If you take as a given that in general it is better for a human to be alive than not, then whatever actions keep the most people alive in a society would be the most ethical actions to take. At one end of the spectrum there is the absolute legal prohibition of abortion, but for a number of reasons it’s safe to assume that it is not an option that will be available in this generation. Opinions on the issue are simply too nuanced and closely divided to expect a dramatic change any time soon. If this option is off the table it shouldn’t even be a factor in an pro-lifer’s decision making. Voting for someone who promises to overturn three decades of legal precedent supporting the abortion rights of women would be like voting for someone who promised to land us on Mars in the next four years because you felt like it was a moral imperative to support space exploration. Now you might actually be able to justify the latter by saying, “well sure it’s crazy to think we’ll get to Mars in the next 4 years, but they are going to dump money into NASA because they are trying, so on net it will be good.” Framed this way, the real question for pro-lifers should be: regardless of their infeasible desire to overturn Supreme Court precedent, will the candidate’s other policies on net reduce, increase, or have no effect on the total number of abortions? In short, whatever policies reduce the total number of abortions are the best course to take.
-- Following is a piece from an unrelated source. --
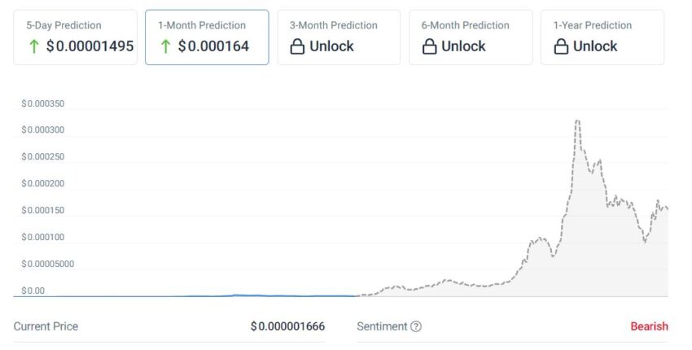Click the Current Price value $0.000001666
692x350 pixels.
click(287, 326)
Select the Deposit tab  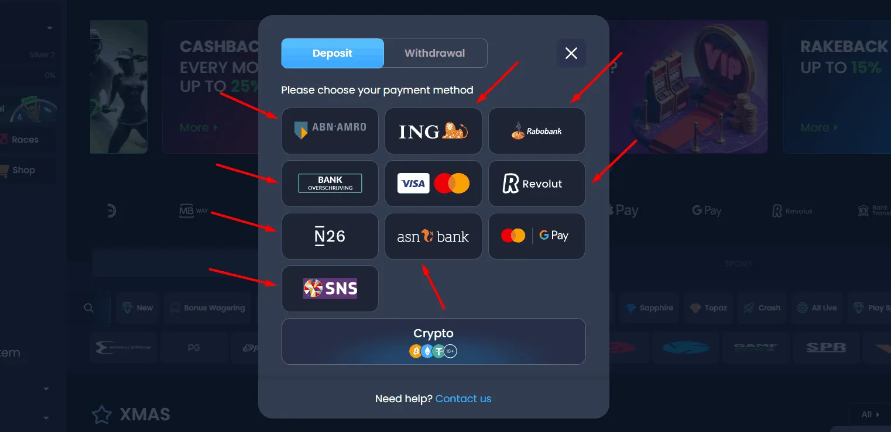333,53
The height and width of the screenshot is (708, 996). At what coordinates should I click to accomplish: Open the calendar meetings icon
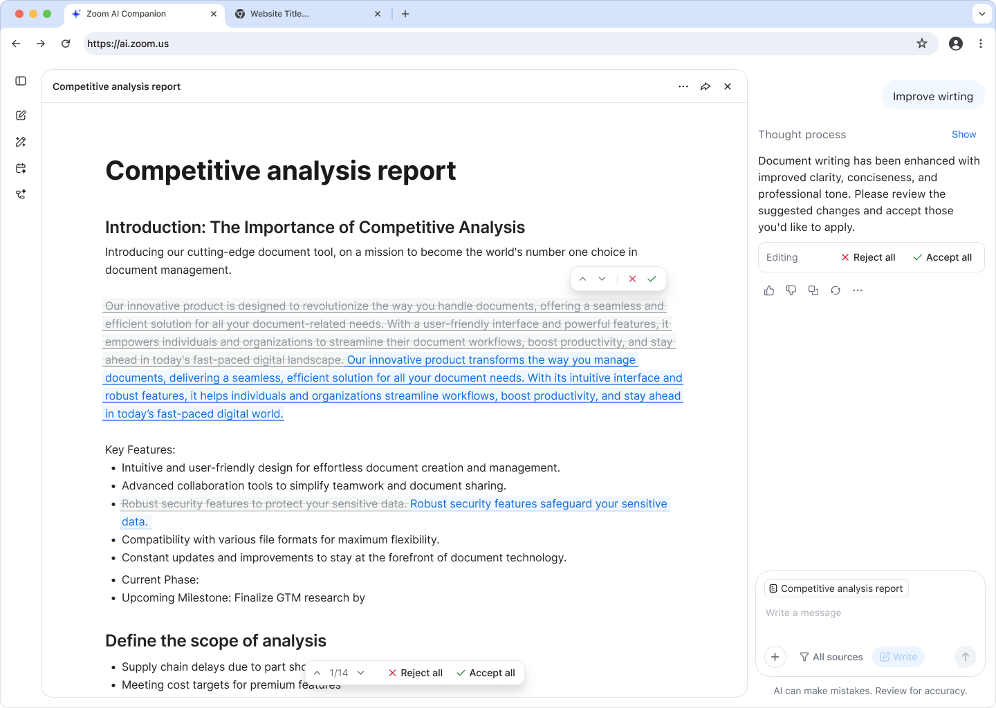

Here’s one way this ethical tack can be taken. The Guttmacher Institute studies the demographics of abortion around the world, and their most recent research in 2015 found that in the United States some 75% of abortion patients qualify as poor and of low income. There is a strong correlation between being poor and the likelihood of a pregnancy ending in abortion. Thus supporting policies that reduce poverty and income inequality by increasing access to education, reducing punitive debt burdens, providing easy access to quality healthcare, cutting into unemployment, etc… is as, if not more, ethical for pro-lifers than single-issue support for abortion bans. There is much that can be done to reduce the number of abortions in a society where it is still legal, so wonky fields such as public health policy and welfare economics, and big ideas like universal basic income should be the new fronts for the pro-life movement.

In the last few years there has been a push among many Christian groups to extend their political support beyond the single issue of abortion to social ills like poverty, racism, and gender bigotry. Something I have been hearing more and more from these camps is that Christians must be “pro-life for all-of-life.” The core of the pro-life movement at its best is not simply saying “abortion is wrong,” but more fundamentally that “life is unequivocally sacred and intrinsically good.” If it is human life that is truly the concern and not any particular party agenda, then supporting policies that on net increase the number of lives and increase overall human flourishing should be the compass steering pro-life political support.